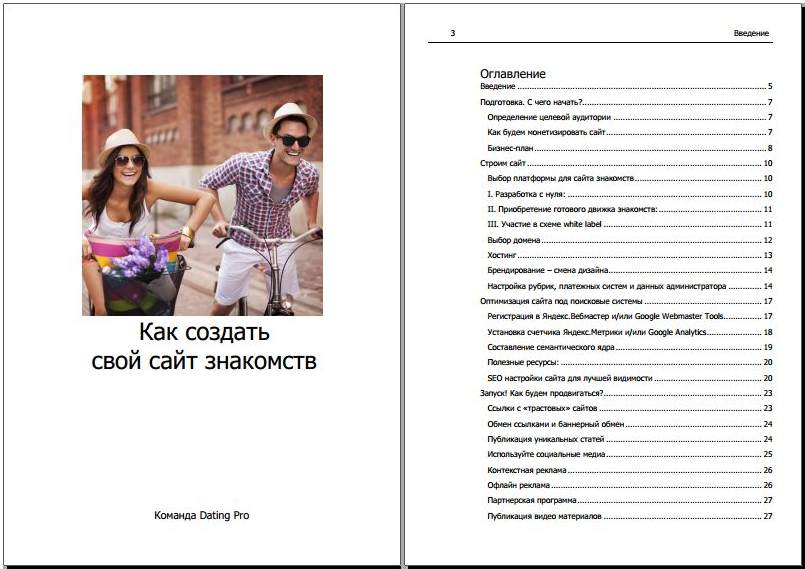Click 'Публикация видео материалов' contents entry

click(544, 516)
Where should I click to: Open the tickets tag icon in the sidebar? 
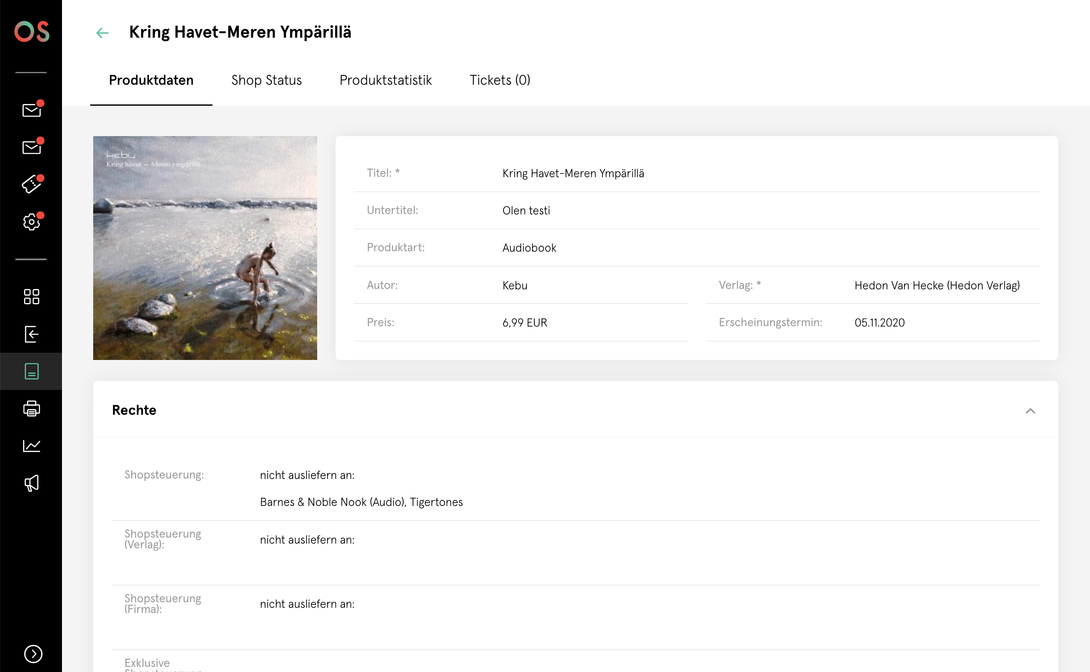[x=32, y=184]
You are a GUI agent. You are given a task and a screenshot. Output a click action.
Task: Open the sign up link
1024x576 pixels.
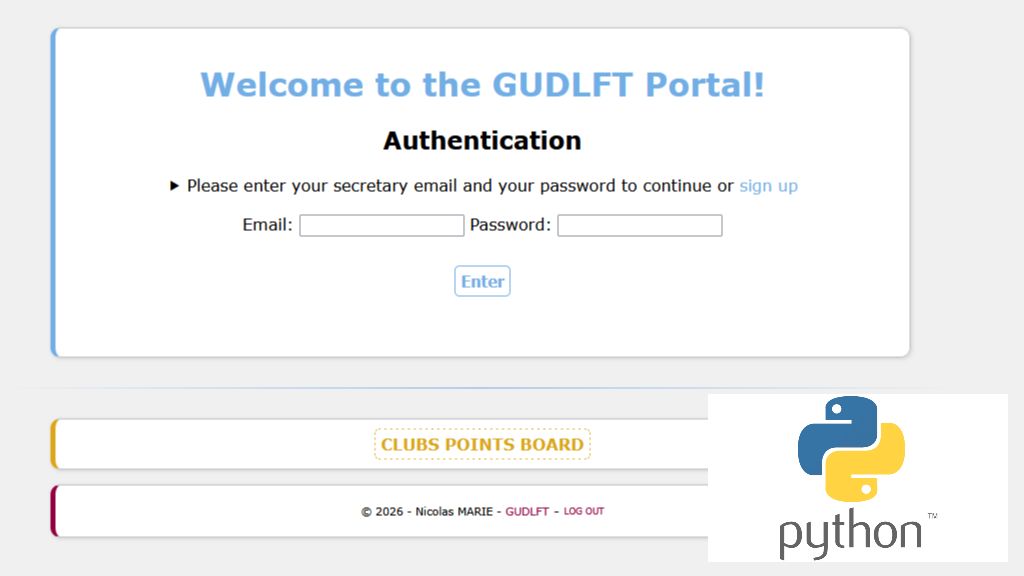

§ **WHAT TO PRODUCE**: Print all of the data above again line for line, keeping every character the same. Leave the pictures out of your answer.

§ **RESPONSE TO THE EXERCISE**:
Click 'Публикация видео материалов' contents entry

click(544, 516)
Where should I click to: Open the tickets tag icon in the sidebar? 
[x=32, y=184]
You are a GUI agent. You are given a task and a screenshot. Output a click action.
Task: Open the sign up link
1024x576 pixels.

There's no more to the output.